I graduated with a BA in Advertising and Marketing in 2005, then started my career in direct marketing in Dubai which gave me a great opportunity to work on some top brand accounts in the MENA region, including General Motors, Nestlé, Danone, 3M, Sony. The consulting services I provided in direct marketing gradually developed into CRM where I had the opportunity to delve deeper into strategy, data and tech. I moved to Scotland after Dubai and took on a marketing role with Clydesdale Bank in Glasgow in 2012 where I helped develop the capability for decisioning and next best action across print and digital channels. I then took on a head of decisioning role at Standard Life in 2015 which I still occupy to this date.
Taking on the role of chairman of the Direct Marketing Association in Scotland in January 2018 and leading on a project titled the Value of Data. This was conceived to raise the profile of data from classroom to boardroom to invite further investment in data capability and data skills which would in turn power people and the economy. The value of data is a little understood topic. Delving deeper into where the value of data lies and how is it understood by customers, etc, helps organisations unlock the real potential of the data driving value to their customers and respectively back into their businesses and the wider economy. Sitting at the heart of the value debate is the question of values - how important are the organisation’s values and what role do they play in delivering value, how important is this in the AI-powered world we are heading into? This is a piece of work that brings me enormous pride and is brilliant example of how industry, academia, talent, government could collectively come together and build a better society for all of us to work in and live in.
Not to worry too much about career paths. I think as you’re coming into the industry, the pundits always have something to say about how you need to do something as a prerequisite for something - you can’t work in x if you don’t have a degree in x, etc. I think it’s refreshing to see organisations worry less about the degree and more about the experience we have and want to learn more about the things we’re excited by and are good at doing. Some really good efforts are happening in terms of neuro-diversity awaraness in the workplace where people with certain “disabilities” turn out to be better at doing specifics tasks than others. I think inclusivity is a very enriching thing for workplaces and societies.
2018 was a great year for data in Scotland - the Edinburgh city and regions deal was signed to help make Scotland the data capital of Europe. This would go towards helping to bridge the digital skills gap, build centres of excellence that would help in the creation of new businesses and drive Scottish industries through innovation - and all this fuelled by data. This is super exciting stuff for us in the industry and those of us operating in Scotland because there’s a brilliant energy around and it’s attracting industry, academia and government to work closer than they ever have before to design the economy of the future. So, I feel very fortunate to be in this place at this very exciting time…
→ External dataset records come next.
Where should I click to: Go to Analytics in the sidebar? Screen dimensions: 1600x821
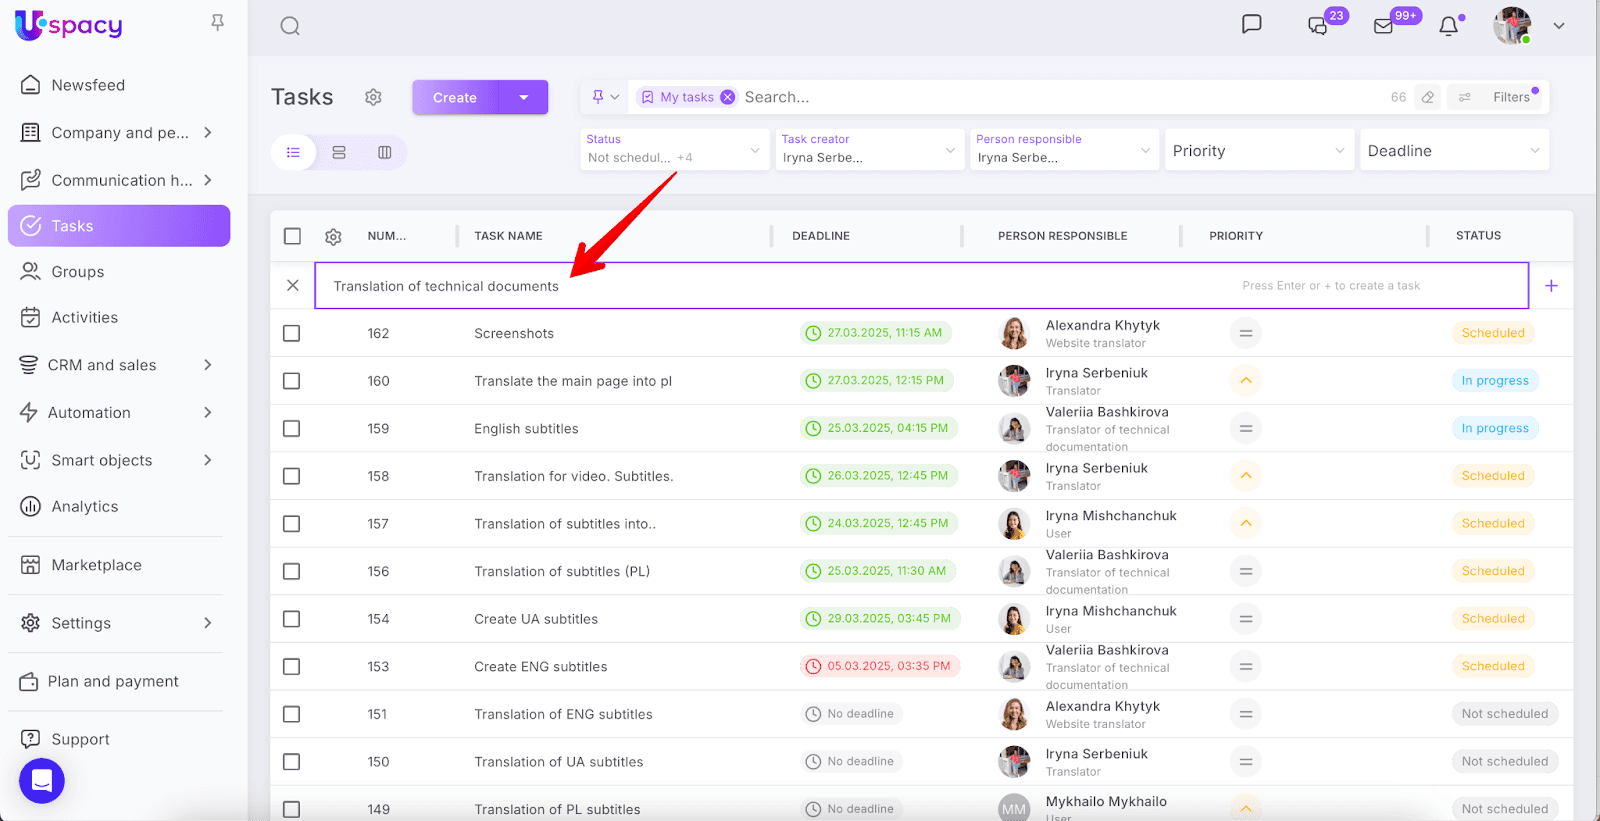pyautogui.click(x=85, y=507)
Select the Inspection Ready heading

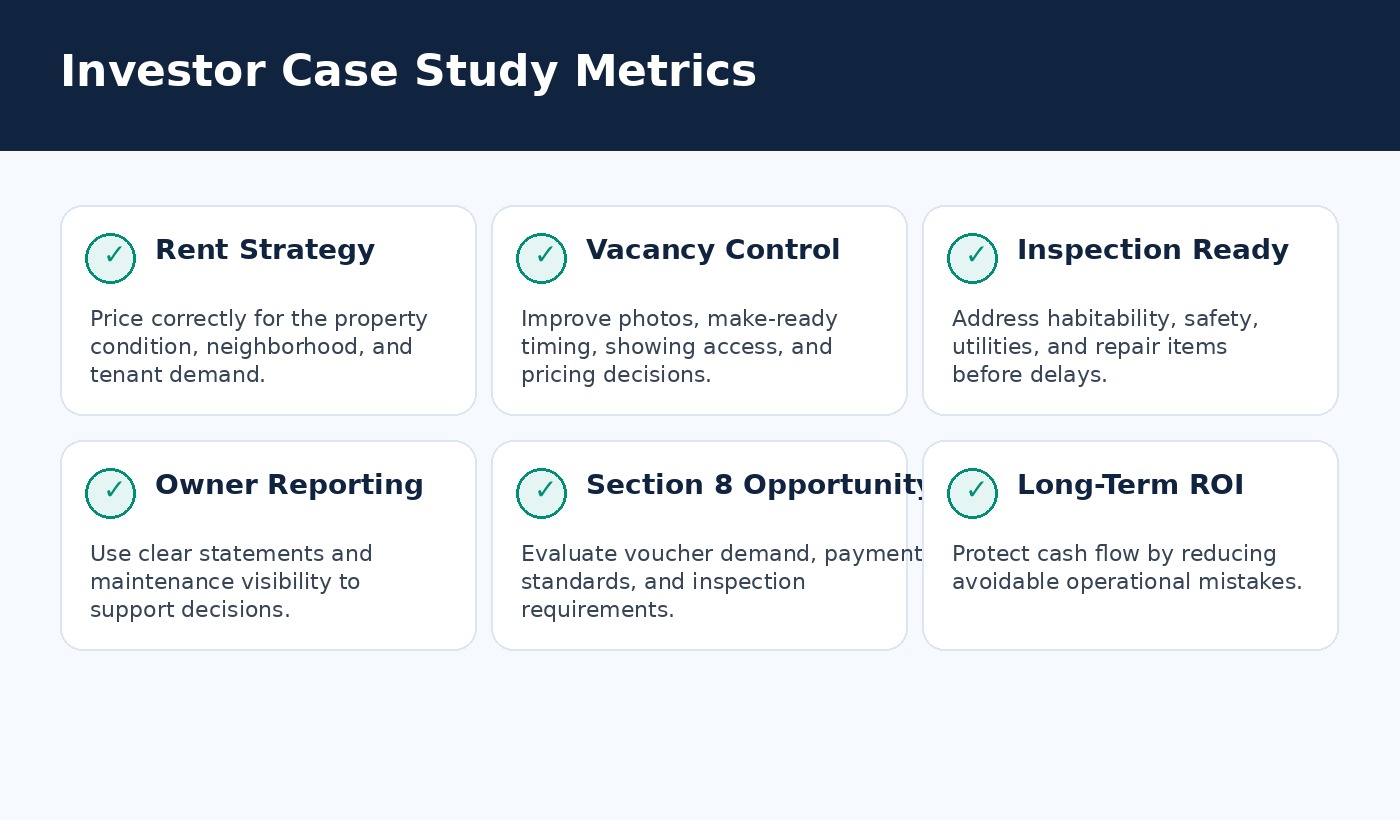tap(1153, 250)
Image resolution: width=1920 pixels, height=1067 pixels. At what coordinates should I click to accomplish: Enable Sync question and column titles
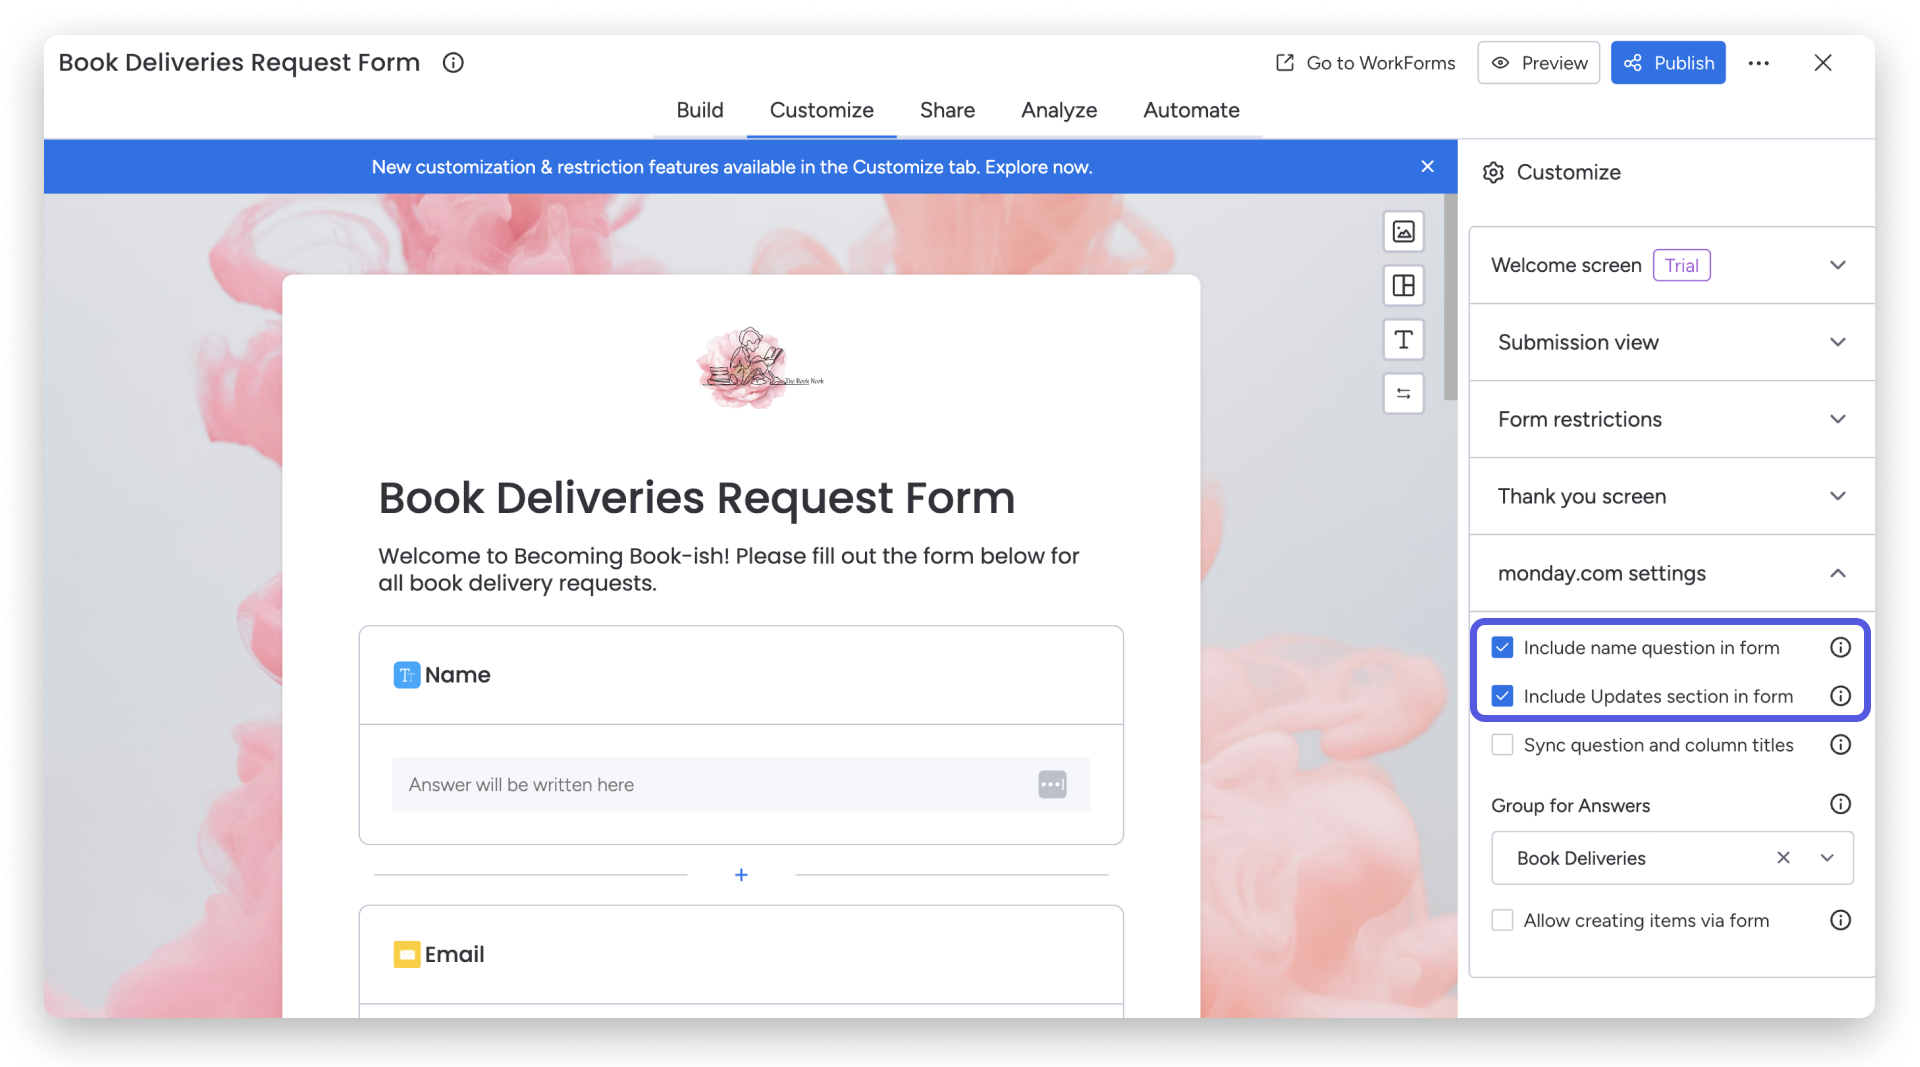coord(1501,744)
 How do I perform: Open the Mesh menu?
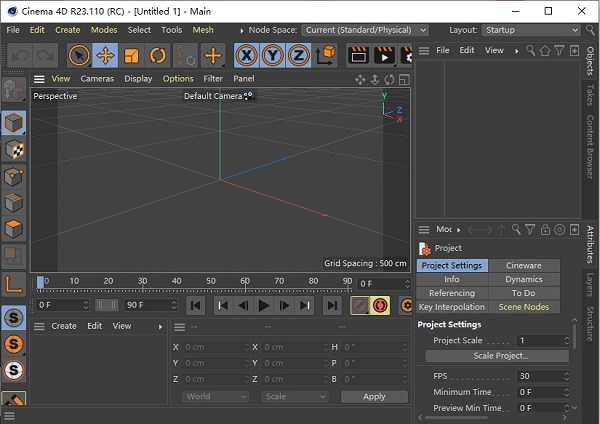(x=203, y=30)
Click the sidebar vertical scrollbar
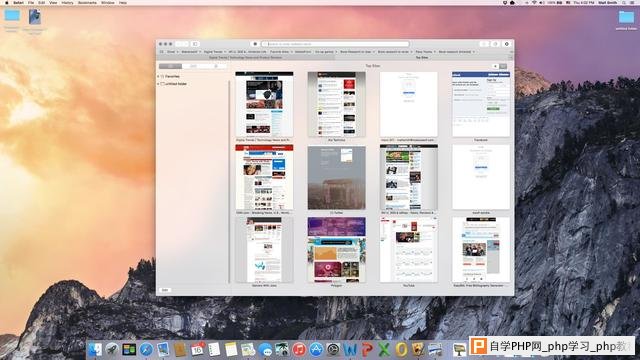Screen dimensions: 640x360 point(229,182)
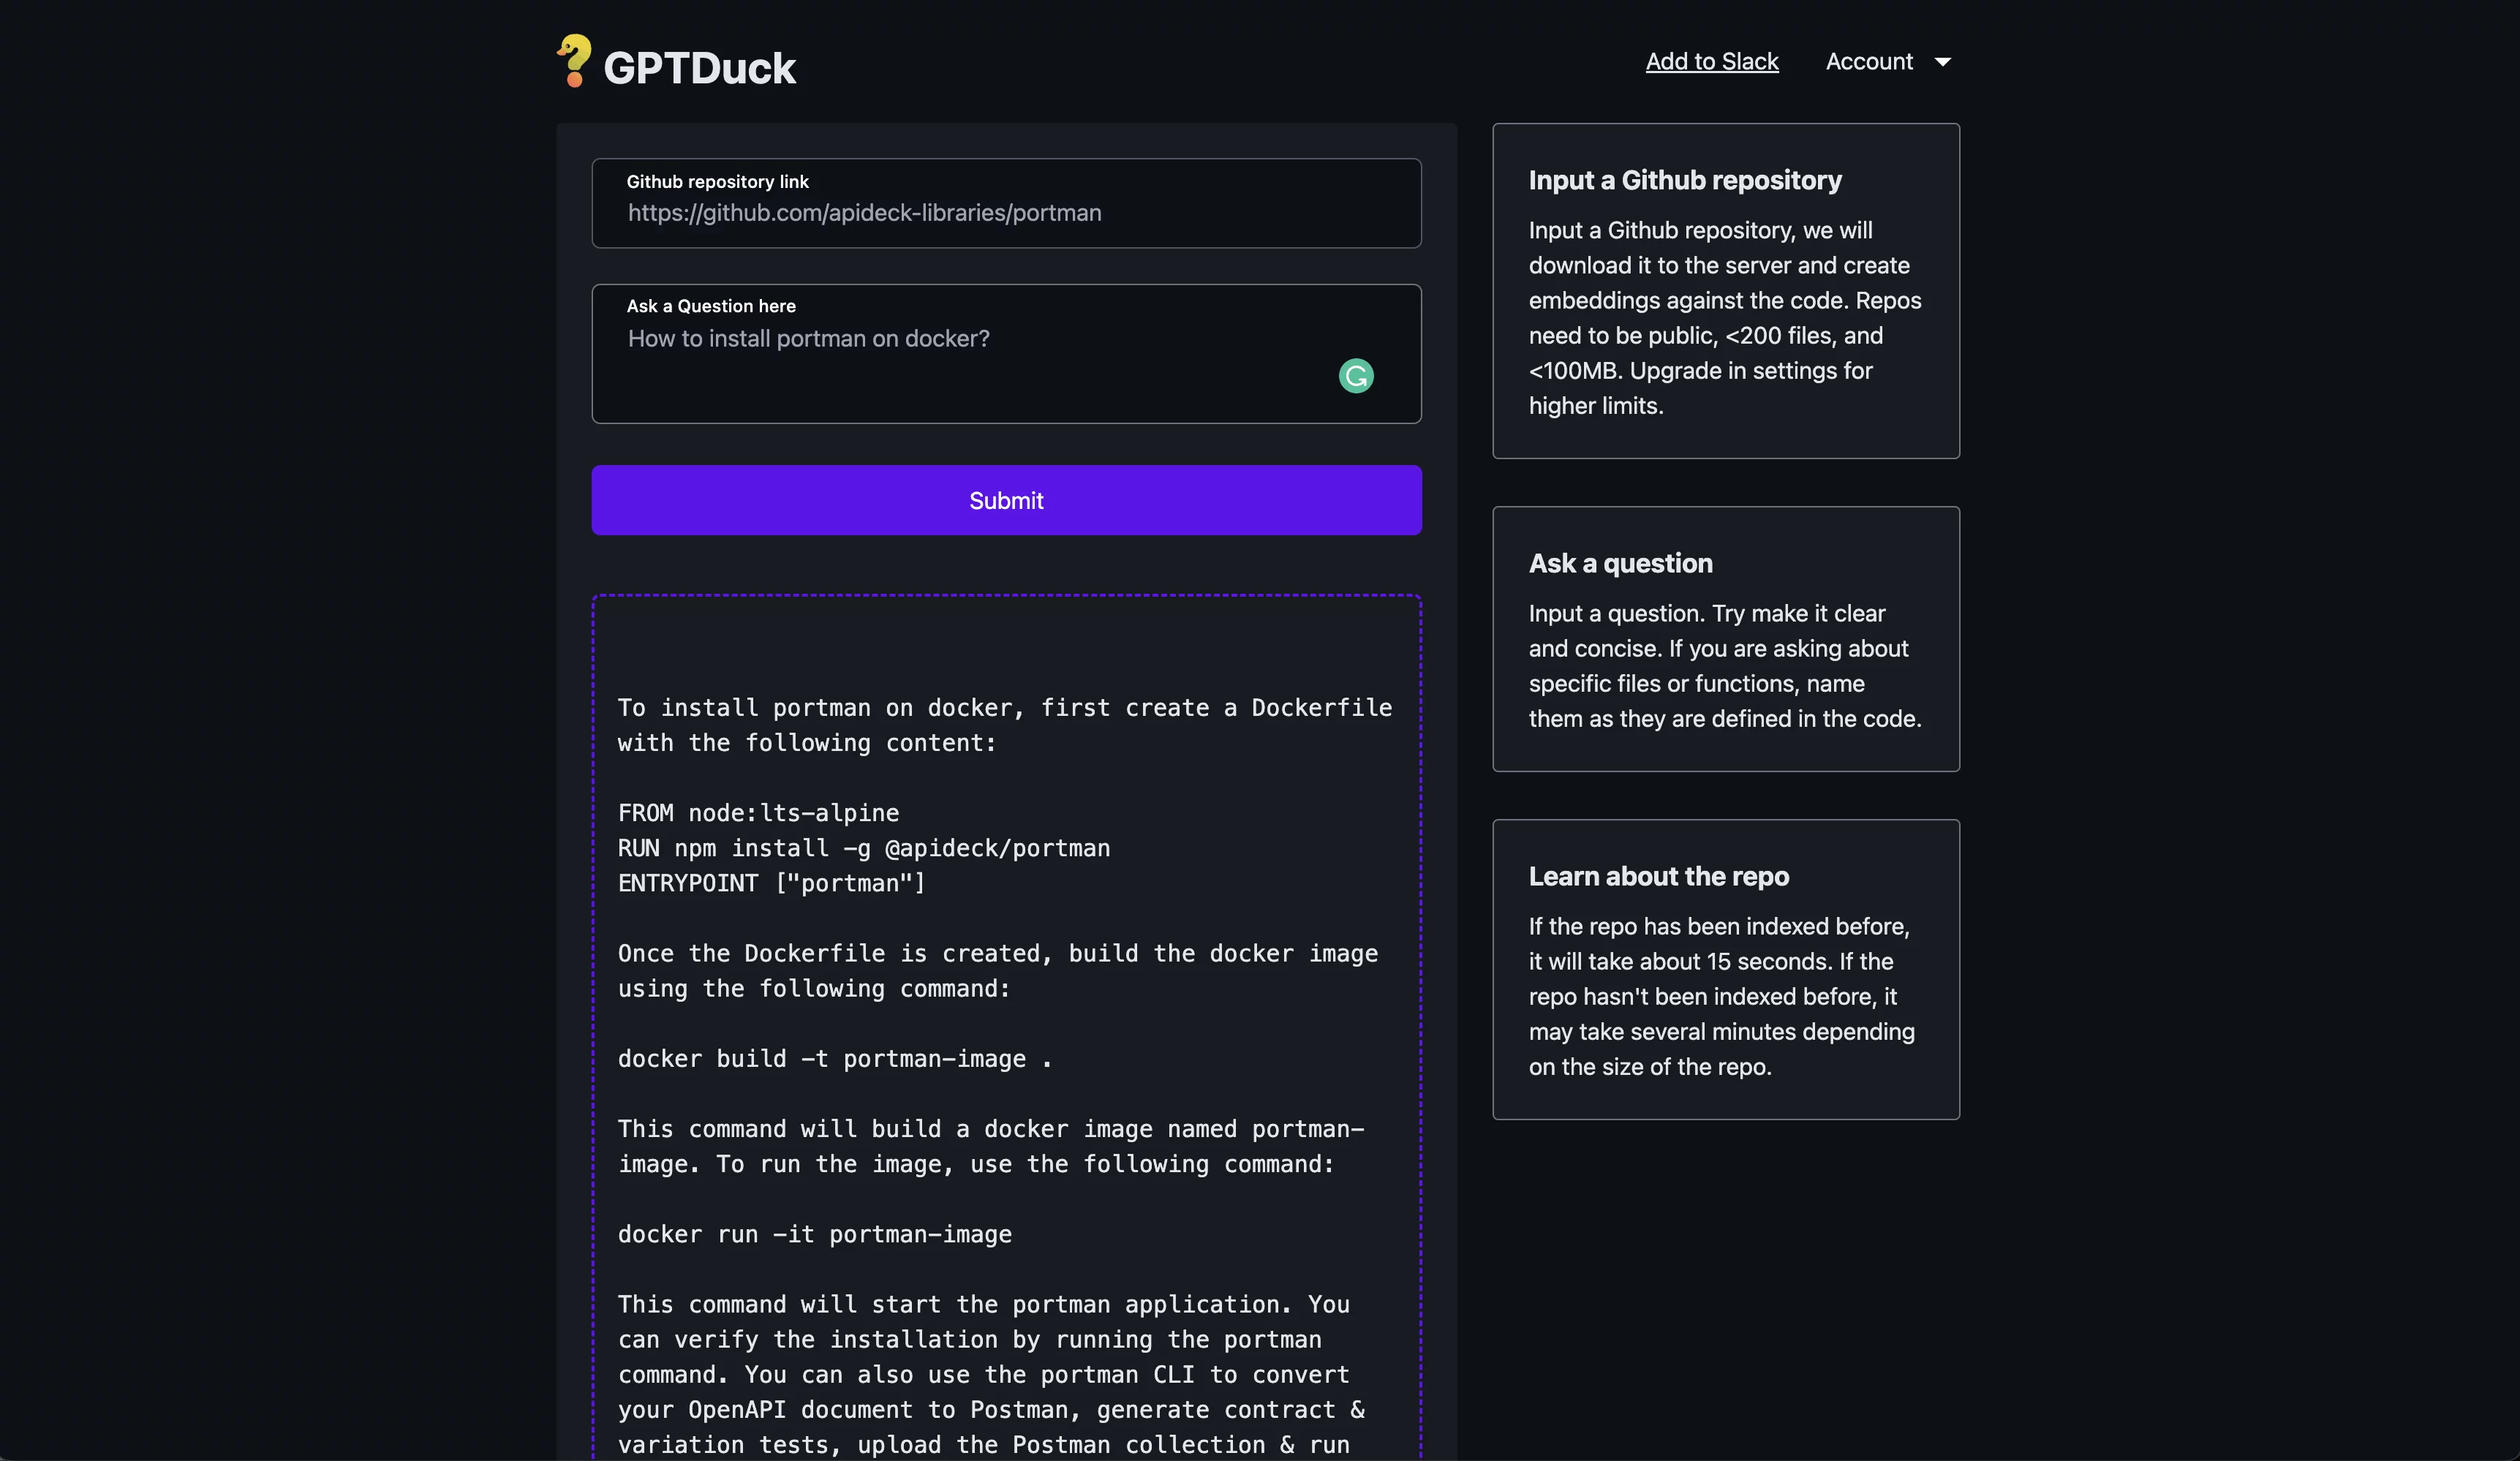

I think 2019 will the time for less talk about data and more play. People are quick to jump on the buzzwords, everyone is talking AI nowadays or deep learning or whatever today’s buzzword is, but now is the time to ask, what does it all mean? This takes a degree of honesty where people could raise their hands and say, “I don’t know”. That could be a great starting point to learn and discover how we could start leveraging all these capabilities to our advantage. I think this year is when people start getting their hands a bit dirty and maybe have a bit of fun along the way…
By looking in unconventional places. I touched on neuro-diversity earlier, another pool that interests me is the talent that exists in the market and is not able to leverage their skills at the moment because organisation don’t allow them to work flexibly or remotely, ie, mothers returning to the workplace is a very good example of this. Another not so well-kept secret for me in recruitment is the call centre. I work in financial services, and I find that people who work within the call centres are very customer-focused (of course they are), have a solid understanding of products (financial products are complex) and have a good understanding of data and systems. So, with a bit of up-skilling, you could help someone start a great career in data and leverage all the wonderful skills they had acquired all this time and probably thought were worthless.
I’m most optimistic about people wanting to create a fairer society. I have faith in data being a force of good and people making it a force of good. Which is why values sit at the heart of everything we do. If we have no concern for having the right values within the algorithms we build, we are creating a very dark future. If we do and have the right values, tools and guidelines to help us build “better” algorithms our future will be very bright.